Líder classista, empresário do setor de farmácias, é diretor da Confederação Nacional do Comércio (CNC) desde 2018
Líder classista, empresário do setor de farmácias, é diretor da Confederação Nacional do Comércio (CNC) desde 2018
Era uma vez um país que tratava a saúde como um valor sagrado. Onde o cuidado com a vida passava, antes de tudo, pelo saber. E onde o acesso ao medicamento não era apenas uma questão de preço, mas de consciência. Hoje, esse país se vê diante de uma encruzilhada perigosa: transformar medicamentos em produtos de prateleira, jogando-os nas gôndolas dos supermercados como se fossem sabão em pó ou pacotes de biscoito.
Está em discussão no Congresso o Projeto de Lei 2.158/2023, que propõe a venda de medicamentos isentos de prescrição – os chamados MIPs – em supermercados e marketplaces. À primeira vista, soa como avanço: maior acesso, preços mais baixos, menos filas no SUS. Mas a realidade, como quase sempre, é mais complexa do que a propaganda.
O que está em jogo não é apenas um novo canal de vendas. É a banalização do cuidado. É a autorização para que qualquer esquina – uma loja de conveniência, um mercadinho, até uma barraca na feira – possa, por vias tortas, comercializar medicamentos. E sem a presença de um farmacêutico, esse profissional que, diariamente, orienta, acolhe e evita tragédias silenciosas.

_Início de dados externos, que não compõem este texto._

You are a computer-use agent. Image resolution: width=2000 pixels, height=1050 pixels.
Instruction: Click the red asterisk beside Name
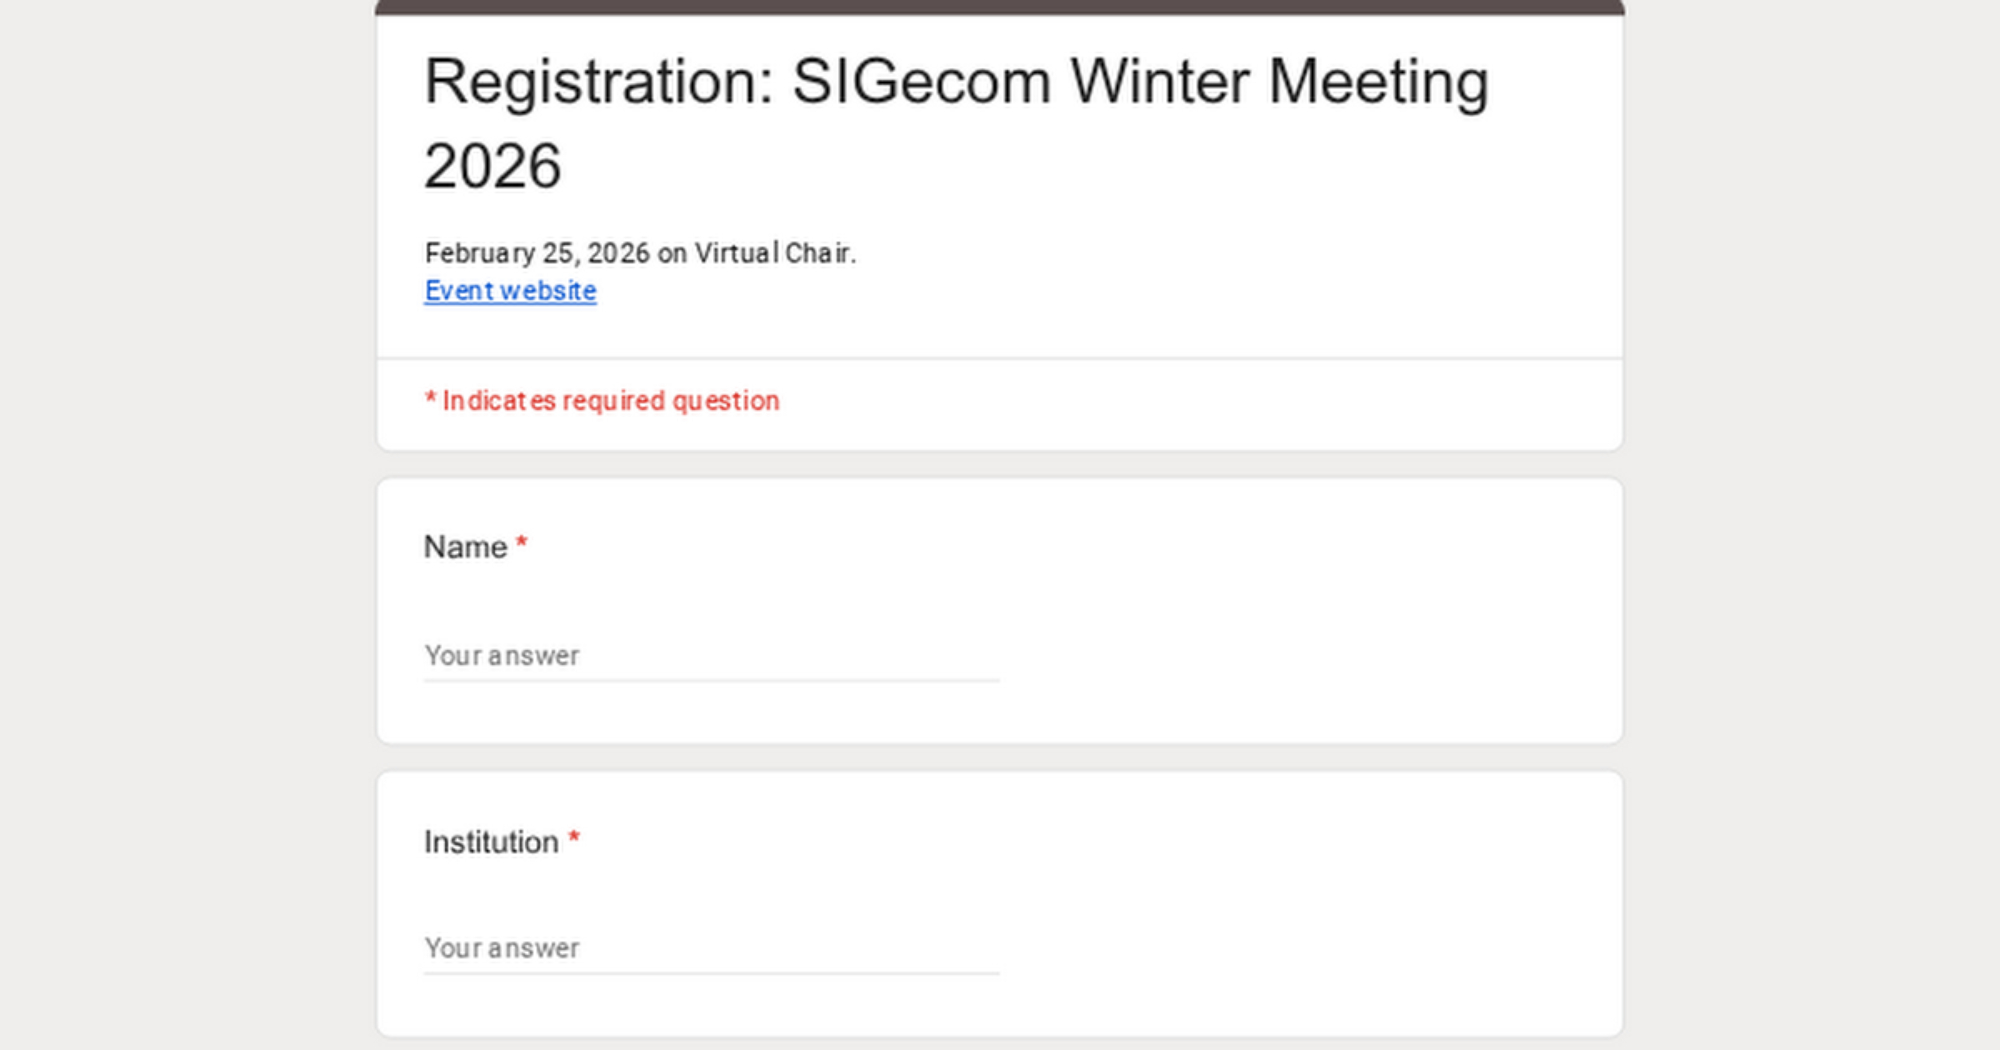click(521, 544)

A promessa de reduzir preços repete um argumento da década de 1990, quando uma medida semelhante foi revogada justamente por falta de controle. Hoje, temos a CMED regulando os preços e um mercado altamente competitivo. A equação econômica não fecha. E a social, muito menos.
As pequenas farmácias, especialmente no Norte e no Nordeste, sobrevivem em contextos frágeis. Elas são, para milhares de brasileiros, o único ponto de atenção à saúde em comunidades distantes. Retirar delas 19% da sua receita – que vem dos MIPs – é condená-las ao fechamento. E, com elas, se apaga a luz do único espaço onde há um profissional capacitado para orientar o uso racional do medicamento.
A presença física do farmacêutico é mais do que exigência técnica: é escudo contra a automedicação, contra o erro, contra o risco invisível. E não se trata de elitismo. Trata-se de reconhecer que, em um país com quase 30% de analfabetismo funcional, não se pode presumir que todos compreendem bulas ou alertas sanitários. Sem mediação, o que parece acesso pode se transformar em armadilha.
E mais: a venda em canais pouco preparados pode abrir portas à falsificação, ao desvio de cargas roubadas, ao armazenamento inadequado que compromete a eficácia e a segurança do produto.
Falo aqui como farmacêutico com décadas de atuação no setor, como empresário que vê de perto a luta diária dos que fazem da farmácia não só um negócio, mas uma extensão da saúde pública. Como cidadão que acredita que o remédio certo, na hora certa, pode salvar vidas – e que o uso errado, fora de controle, pode destruí-las.
Sim, queremos acesso. Mas com responsabilidade. Sim, queremos preços justos. Mas com ética. E sim, queremos desafogar o SUS. Mas não às custas de agravar a saúde pública com intoxicações, interações medicamentosas indevidas e agravamentos evitáveis.
O medicamento não é um produto qualquer. É ciência, é risco e é vida. Transformá-lo em mercadoria comum é retroceder décadas de política pública, é ferir o pacto civilizatório que colocava a saúde como um direito – e não como uma barganha de mercado.
Não é de gôndolas que o Brasil precisa. É de consciência.